[Python-Dev] Re: PEP 622 version 2 (Structural Pattern Matching)

2020年7月31日 12:17:14 -0700

On 31/07/2020 17:24, Rik de Kort via Python-Dev wrote:
1. Semantic operator overloading in generic contexts is very different from this use case. It's surrounded by a clear context. 2. Python programmer intuition varies across python programmers, and I would find it hella unintuitive if I had to explicitly capture every variable. I just want to write down what the thing looks like and have the interpreter figure out the correct bindings. Extra binding syntax will get in the way rather than be helpful.
Until you want to do something slightly different, and the interpreter's choice is not what you want.
Python Dev <[email protected]> wrote:
 +10. See
 
https://stackoverflow.com/questions/36825925/expressions-with-true-and-is-true-give-different-results/36826262#36826262
 for concrete evidence where another semantically inconsistent
 operator overloading caused trouble and what Stroustroup has to
 say on the matter.
 On 31.07.2020 13:42, Larry Hastings wrote:
 On 7/31/20 12:36 AM, Tobias Kohn wrote:
 And since pattern matching is really
 a new feature to be introduced to Python, a feature that can
 be seen in different lights, there is no 'Python-Programmer
 intuition' that would apply in this case.

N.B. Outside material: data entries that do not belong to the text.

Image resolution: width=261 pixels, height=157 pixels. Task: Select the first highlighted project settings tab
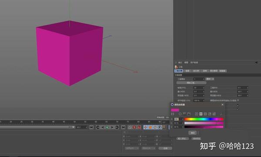pyautogui.click(x=179, y=71)
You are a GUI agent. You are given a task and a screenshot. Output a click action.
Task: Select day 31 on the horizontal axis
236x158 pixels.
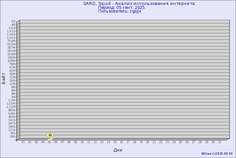(220, 142)
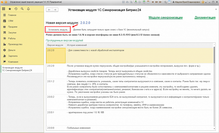The width and height of the screenshot is (219, 133).
Task: Click the calculator icon in title bar
Action: point(145,2)
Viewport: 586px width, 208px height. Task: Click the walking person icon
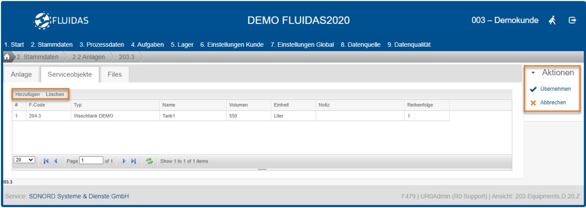(x=553, y=20)
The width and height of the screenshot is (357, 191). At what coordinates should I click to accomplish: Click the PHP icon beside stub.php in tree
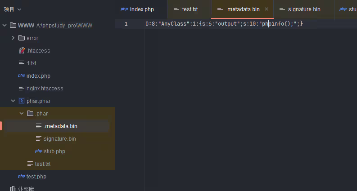click(38, 151)
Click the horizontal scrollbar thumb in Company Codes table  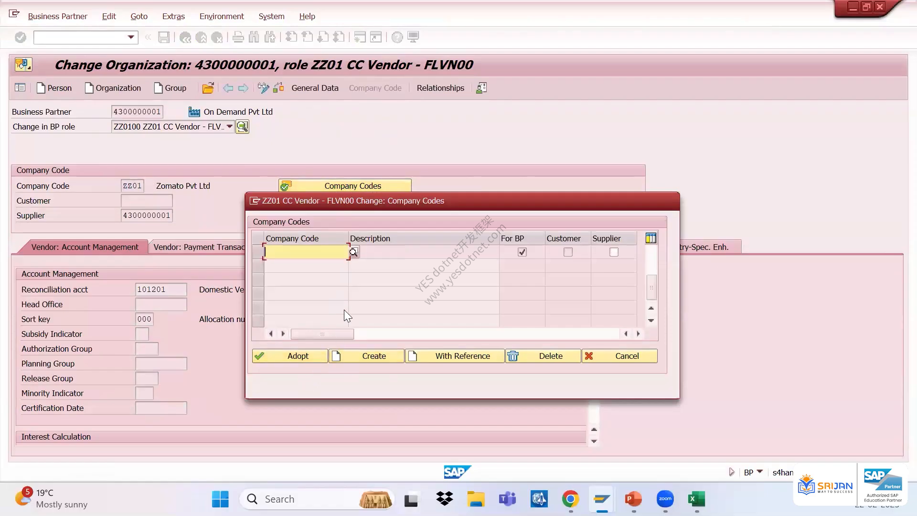tap(322, 334)
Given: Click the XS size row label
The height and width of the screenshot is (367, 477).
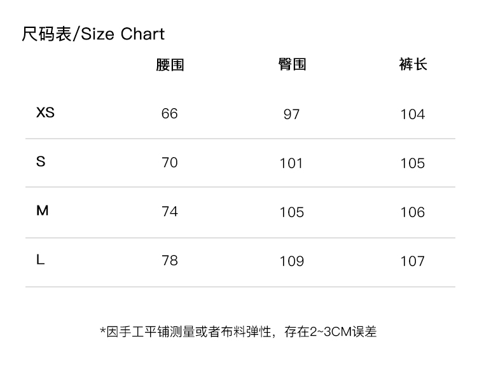Looking at the screenshot, I should 45,113.
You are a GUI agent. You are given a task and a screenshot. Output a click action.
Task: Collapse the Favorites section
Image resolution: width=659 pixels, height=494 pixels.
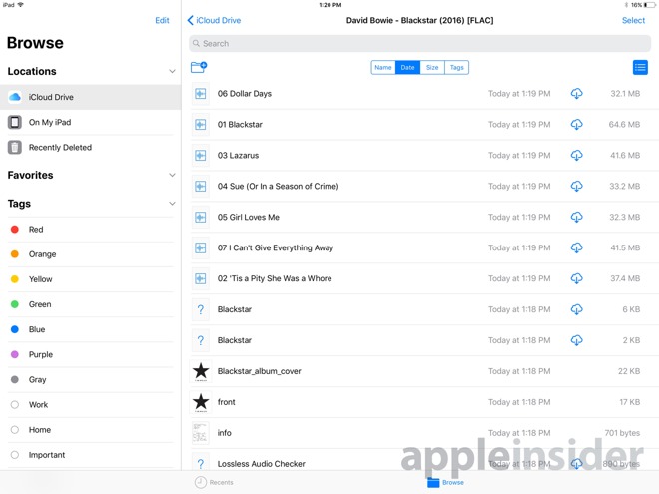coord(172,176)
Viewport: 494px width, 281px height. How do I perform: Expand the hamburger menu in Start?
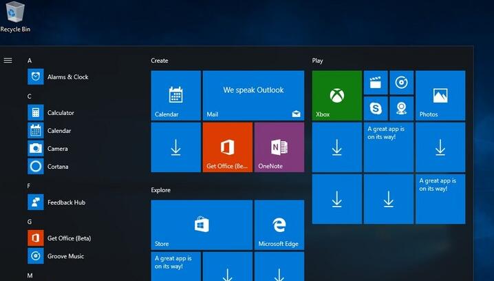coord(8,61)
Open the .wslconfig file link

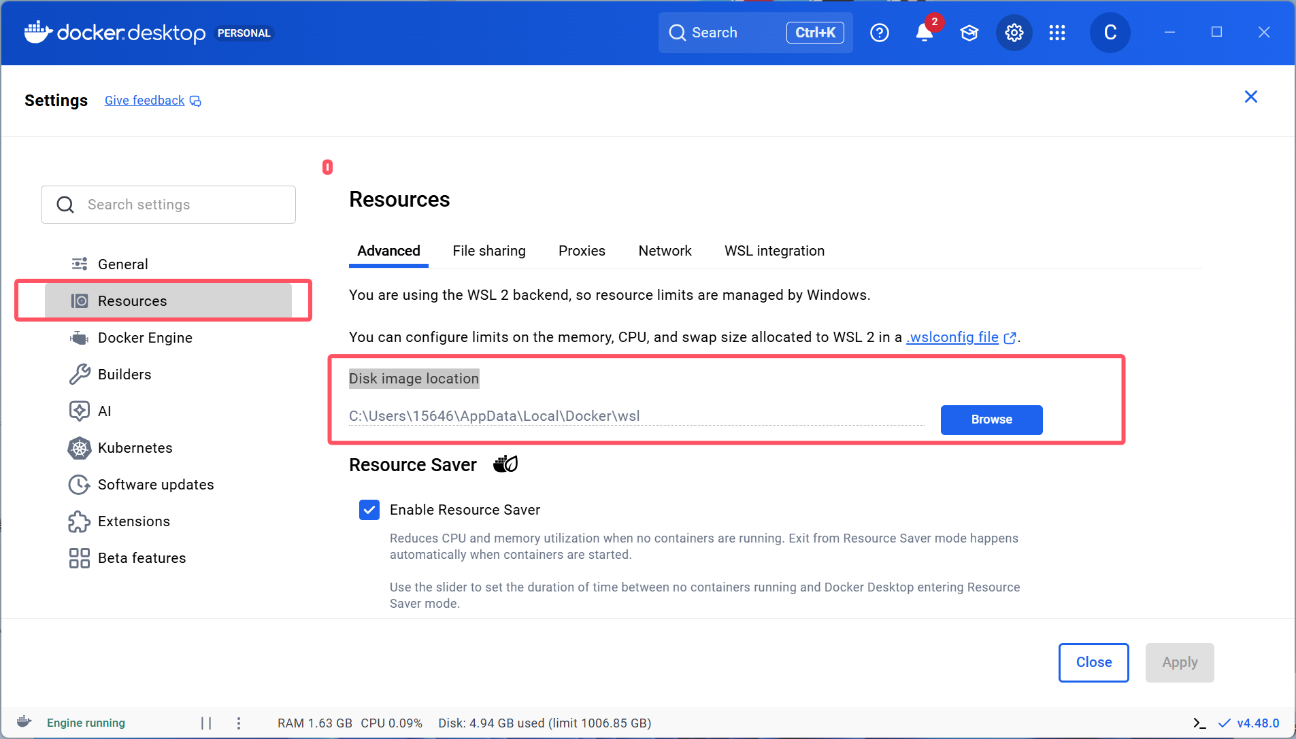click(954, 337)
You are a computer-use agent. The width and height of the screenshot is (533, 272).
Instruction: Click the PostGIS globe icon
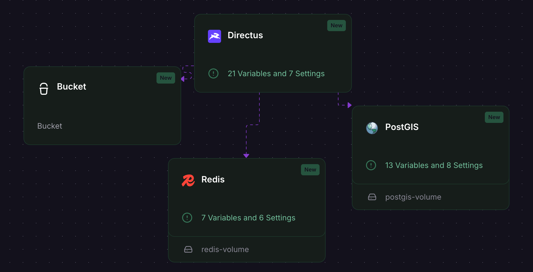(372, 128)
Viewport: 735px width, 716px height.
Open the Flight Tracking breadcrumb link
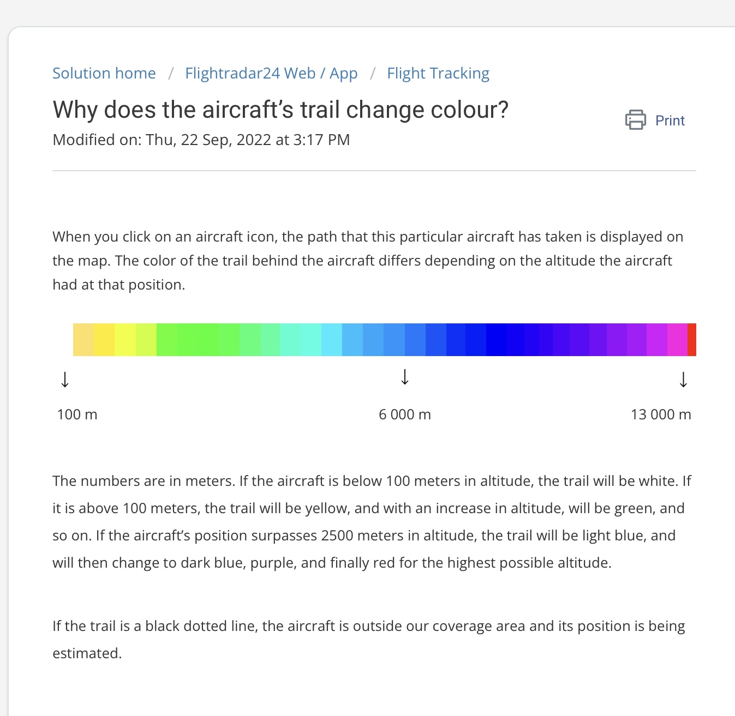[x=438, y=73]
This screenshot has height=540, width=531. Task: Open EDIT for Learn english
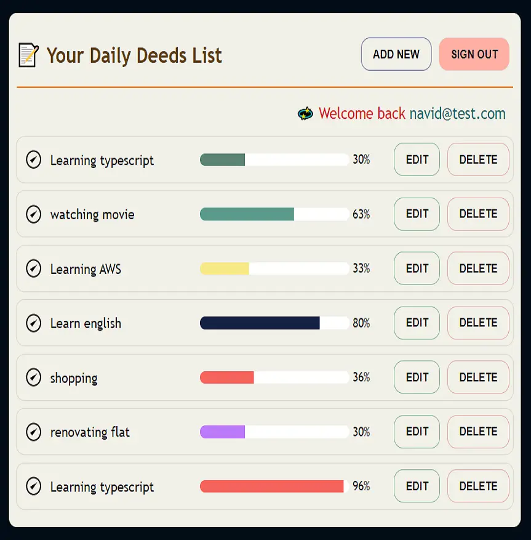[417, 323]
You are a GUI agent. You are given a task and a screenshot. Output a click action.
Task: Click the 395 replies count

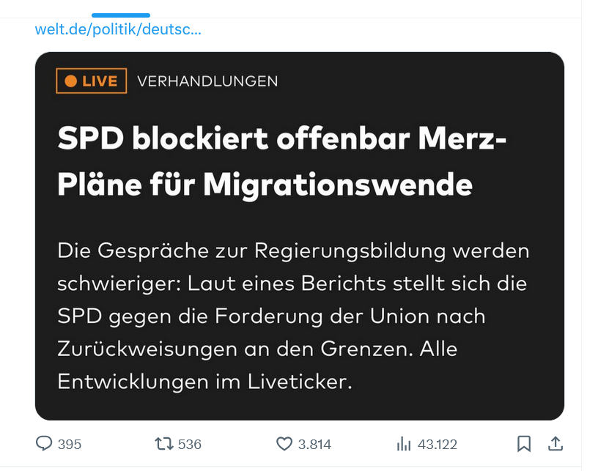(70, 445)
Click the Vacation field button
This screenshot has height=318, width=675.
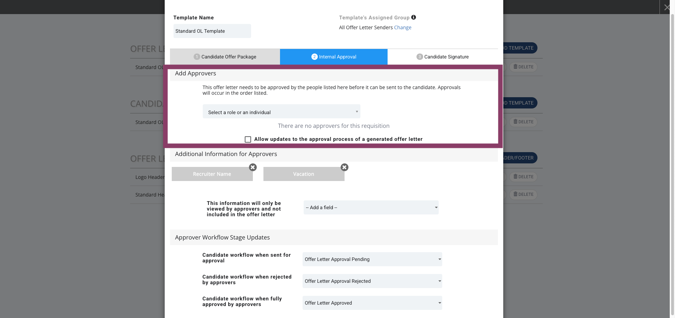click(x=304, y=174)
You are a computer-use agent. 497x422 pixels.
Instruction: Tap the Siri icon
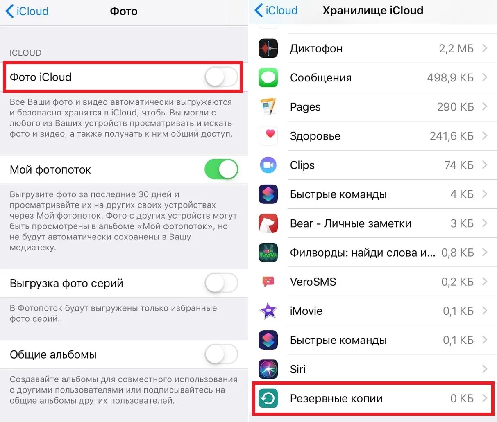click(x=268, y=369)
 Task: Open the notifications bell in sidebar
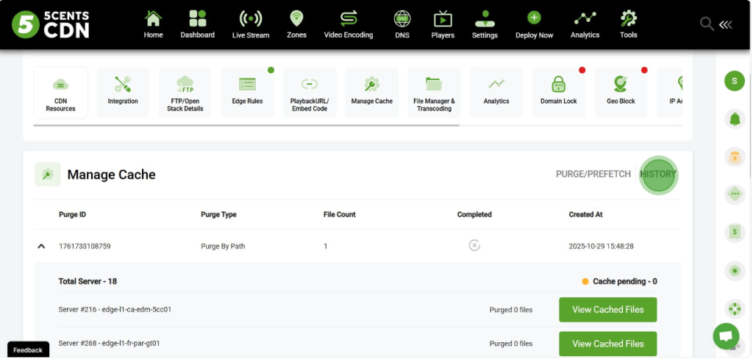point(734,118)
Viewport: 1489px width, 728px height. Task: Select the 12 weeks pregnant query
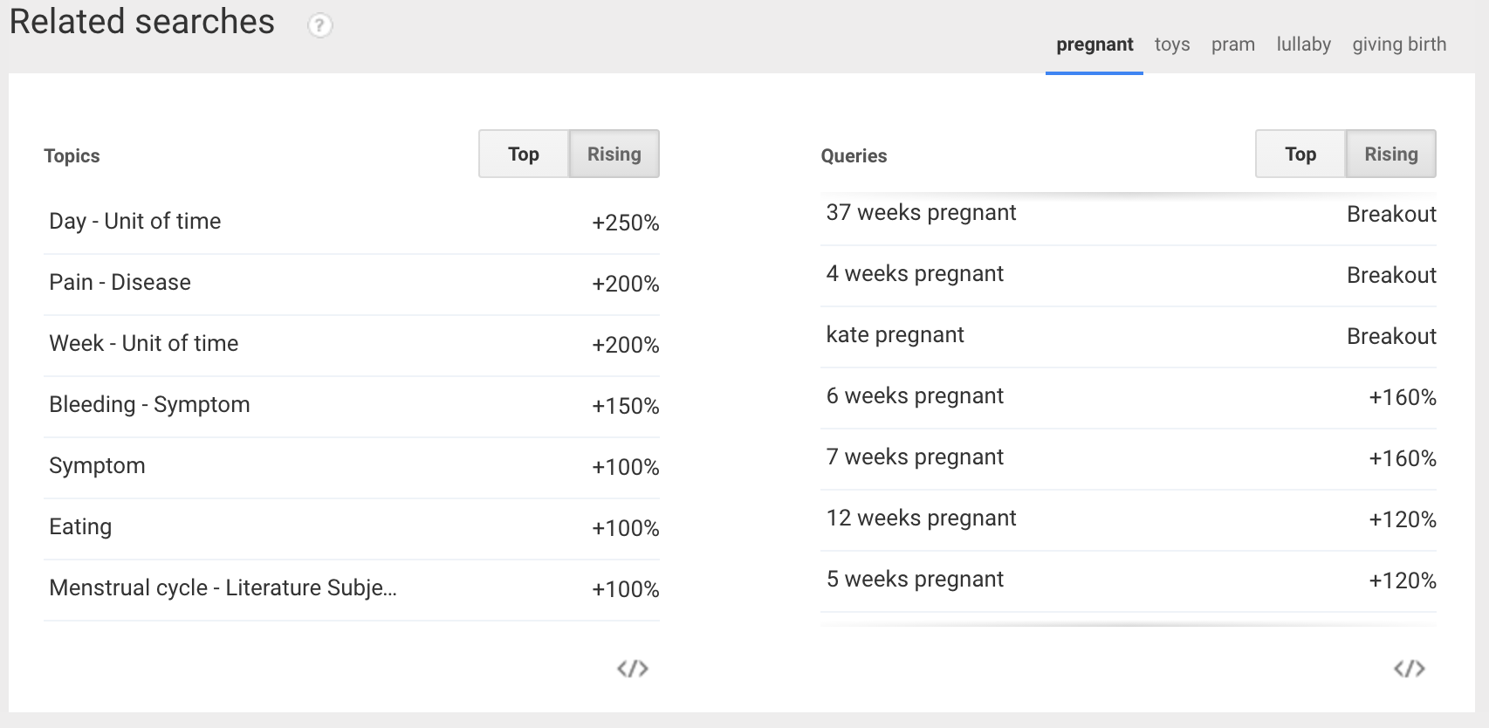[921, 519]
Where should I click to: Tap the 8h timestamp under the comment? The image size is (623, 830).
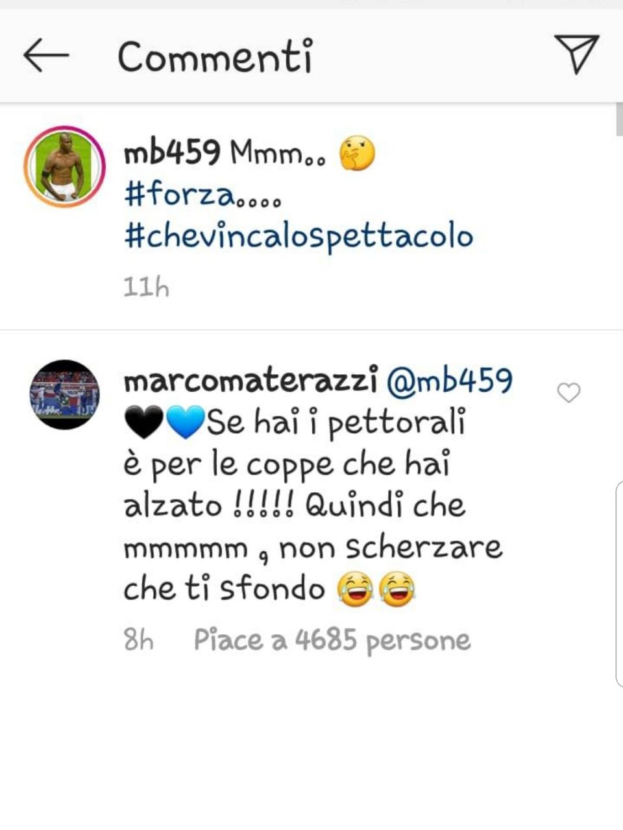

 It's not fair to say "intuition doesn't apply because it's new
 syntax". There are plenty of examples of intuition serving a
 Python programmer well when encountering new syntax. A Python
 programmer's intuition is informed by existing syntax and
 conventions in the language. When they see a new construct,
 its similarity to existing constructs can make understanding
 the new syntax quite intuitive indeed.
 Take for example list comprehensions. Python 1 programmers
 hadn't seen
 a = [x for x in y]
 But they knew what square brackets meant in that context, it
 meant "creates a new list". And they knew what "for x in y"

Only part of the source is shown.